Quelques intuitions de génie, quelques récits plein de verve, quelques silhouettes bien enlevées, quelques théories neuves trop mêlées d'obscurités, beaucoup de polissonneries, beaucoup de niaiseries, énormément de verbiage et de fatras fumeux, voilà ce qu'a laissé Diderot. Rien de complet, rien d'achevé, ni comme système philosophique, ni comme oeuvre d'art. Son rôle a été plus grand que son oeuvre. Par son infatigable activité, par ses qualités estimables, et presque inestimables, de caractère et de bon coeur, il a tenu une très grande place en son temps; il a été le lien entre les esprits et les caractères les plus difficiles et quelquefois les moins faits pour s'entendre, et personne plus que lui n'était né directeur de journal. Il ne lui a manqué qu'un vrai et grand génie, ou peut-être seulement de la suite dans les idées, pour mener son siècle, que personne n'a mené, comme il est arrivé d'ailleurs à presque tous les siècles. —Il l'a rempli d'un grand bruit d'audaces, de scandales et de papier remué. Il a vécu dans cette fournaise et ces bruits de forge comme dans son élément naturel. Il a fort agrandi le calme atelier de son père, et fabriqué beaucoup plus de couteaux que lui, moins inoffensifs. C'était un rude ouvrier que le travail grisait, et aussi la récréation, et aussi les histoires racontées, les discussions et la rhétorique. De pensée calme, de réflexions, de méditation, de contemplation, au milieu de tout cela, aussi peu que rien. Vrai Français des classes moyennes, sans esprit, sans distinction, plein d'intelligence, de facultés d'assimilation, de facilité au travail et à la parole, avec un idéal peu élevé, peu de scrupules de moralité, et un très bon coeur. Il s'est laissé aller à cette nature, si mêlée de mal et de bien, de tout son mouvement et de tout son élan, incapable de réaction contre lui-même, comme de réflexion. Cette nature, il la croyait bonne; le souci, le sentiment seulement, de notre infirmité, de notre misère, et de notre puissance à nous améliorer, lui était inconnu. Quand cela manque, on ne peut être qu'une force de la nature très intéressante. Il l'a été. Ce n'est pas peu.

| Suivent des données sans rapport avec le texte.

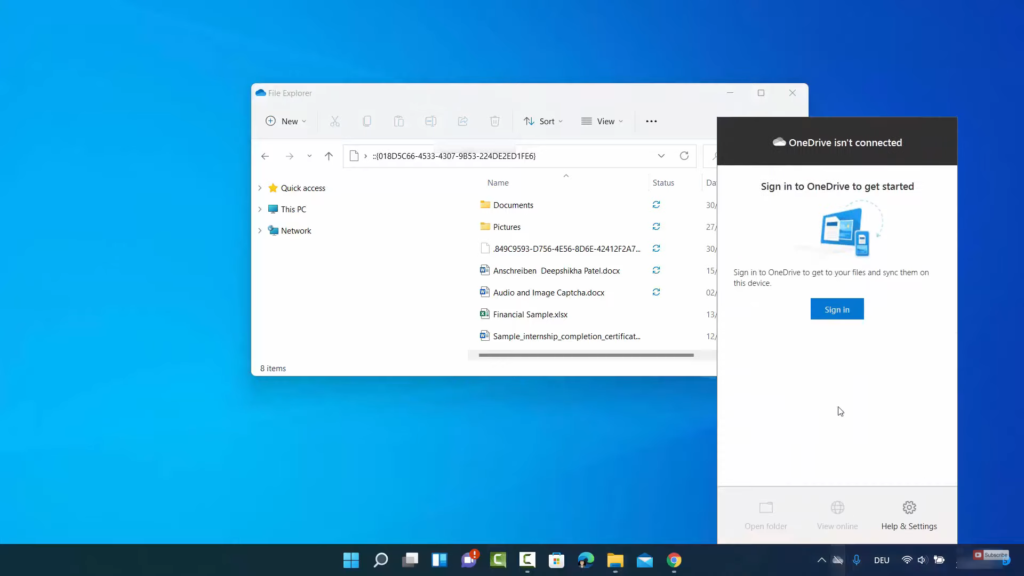Go up one folder level

pos(328,156)
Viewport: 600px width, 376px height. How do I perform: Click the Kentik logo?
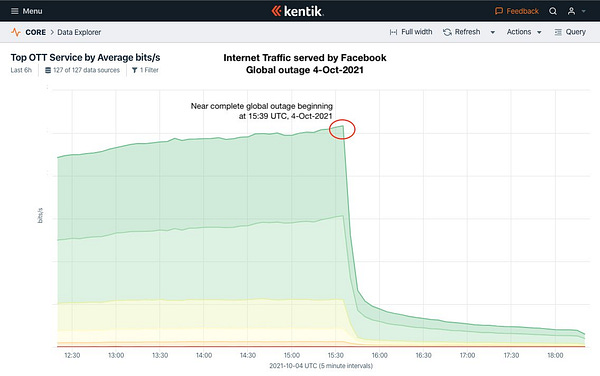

Sa fortune littéraire a été curieuse. Très connu dans son temps et très en lumière comme remueur d'idées et «philosophe», beaucoup moins comme artiste, il a eu cette chance, pour prolonger sa gloire, que ses écrits les plus heureux, les plus piquants, les plus vivants, sont sortis les uns après les autres, à de longs intervalles, quelques-uns tout récemment, des bibliothèques particulières ou des armoires à manuscrits les plus éloignées et les mieux closes. A chaque révélation ç'a été un étonnement et une joie littéraire. On le croyait toujours la veille beaucoup moins grand. L'attention sur lui et l'admiration à son égard ont été renouvelées et rajeunies périodiquement comme par son bon ami le hasard, qui se montrait aussi intelligent que bienveillant; et une sorte de dévotion littéraire en a été comme confirmée et rafraîchie avec soin autour de son monument.